> _DOCUMENT EXTRACT_:
──────────────────────────────
Doing Experiential Therapy

Doing Experiential Therapy

Doing Experiential Therapy

 

Workshop Leaders:
Matthieu Villatte, Ph.D.

Robyn D. Walser, Ph.D.
 
Dates & Location of this 2-Day Workshop:
Fairmont The Queen Elizabeth, Montréal, Canada
 
CE credits available: 13
9:00 a.m. - 5:15 p.m. on Tuesday, July 24, 2018
9:00 a.m. - 5:15 p.m. on Wednesday, July 25, 2018
 
Workshop Description:

While Acceptance and Commitment Therapy as well as other third wave therapy techniques have been widely disseminated over the past decade, their application within a truly experiential framework often remains a challenge for therapists. The desire for transparency, the need to make rapid progress, the requirements to use EBP –protocols, or simply the difficulty of transforming theoretical knowledge into concrete practice can lead therapists to be too directive and didactic, or conversely, abstract and confusing. The opportunity to develop the autonomy of clients in the sometimes subtle and pragmatic observation of their experience is thereby undermined. Experiential techniques lose their power of deep transformation; exchanges become less personal and meaningful; therapeutic work becomes less interesting and satisfying even to the therapist, and the therapeutic relationship is lost to application of impersonal techniques.
──────────────────────────────
> _TASK DETAILS_: Continue the workshop description on doing experiential therapy above, starting after its last sentence.

> _PROVIDED MATERIAL_:
──────────────────────────────
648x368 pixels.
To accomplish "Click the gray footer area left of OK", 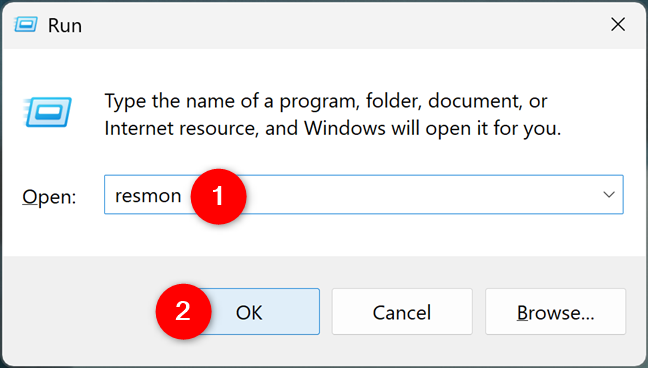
──────────────────────────────
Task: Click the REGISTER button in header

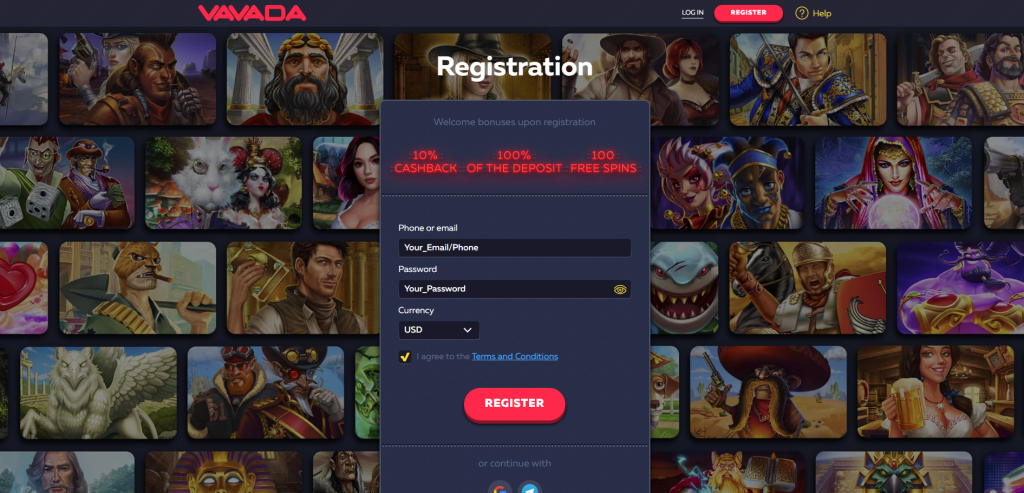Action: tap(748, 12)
──────────────────────────────
> _WRITTEN ANSWER_:
The goal of this training is to assist you in developing or furthering your skill in experiential and process oriented practice. Focus on the therapeutic relationship with emphasis on recognizing interpersonal and intrapersonal processes that can guide intervention. We will build on the principles of contextual behavioral science and relational frame theory, which have been particularly well developed for clinical work in ACT, but are adaptable to all 3rd wave approaches (ex. Mindfulness-based therapies, dialectical behavior therapy, meta-cognitive therapy) and experiential therapies in general (e.g. psychodynamic, hypnosis, gestalt).

What will you learn in this course?

  • Doing experiential work without reliance on standard metaphors and exercises, in natural conversations with your clients.
  • Grounding your clinical practice in a stance of curiosity, openness, and equality.
  • Relying on the therapeutic process rather than on techniques topographically defined to carry your sessions.
  • electing, building, and delivering experiential exercises and metaphors that are linked to the client’s experience and housed in the therapeutic relationship.

Through practical exercises, videos, demonstrations, and role plays:

  • You will learn to shape your clients’ ability to be in touch with and observe their own experiences, and to draw conclusions adapted to their personal life choices (e.g. how to evoke observation rather than using didactic psycho-education).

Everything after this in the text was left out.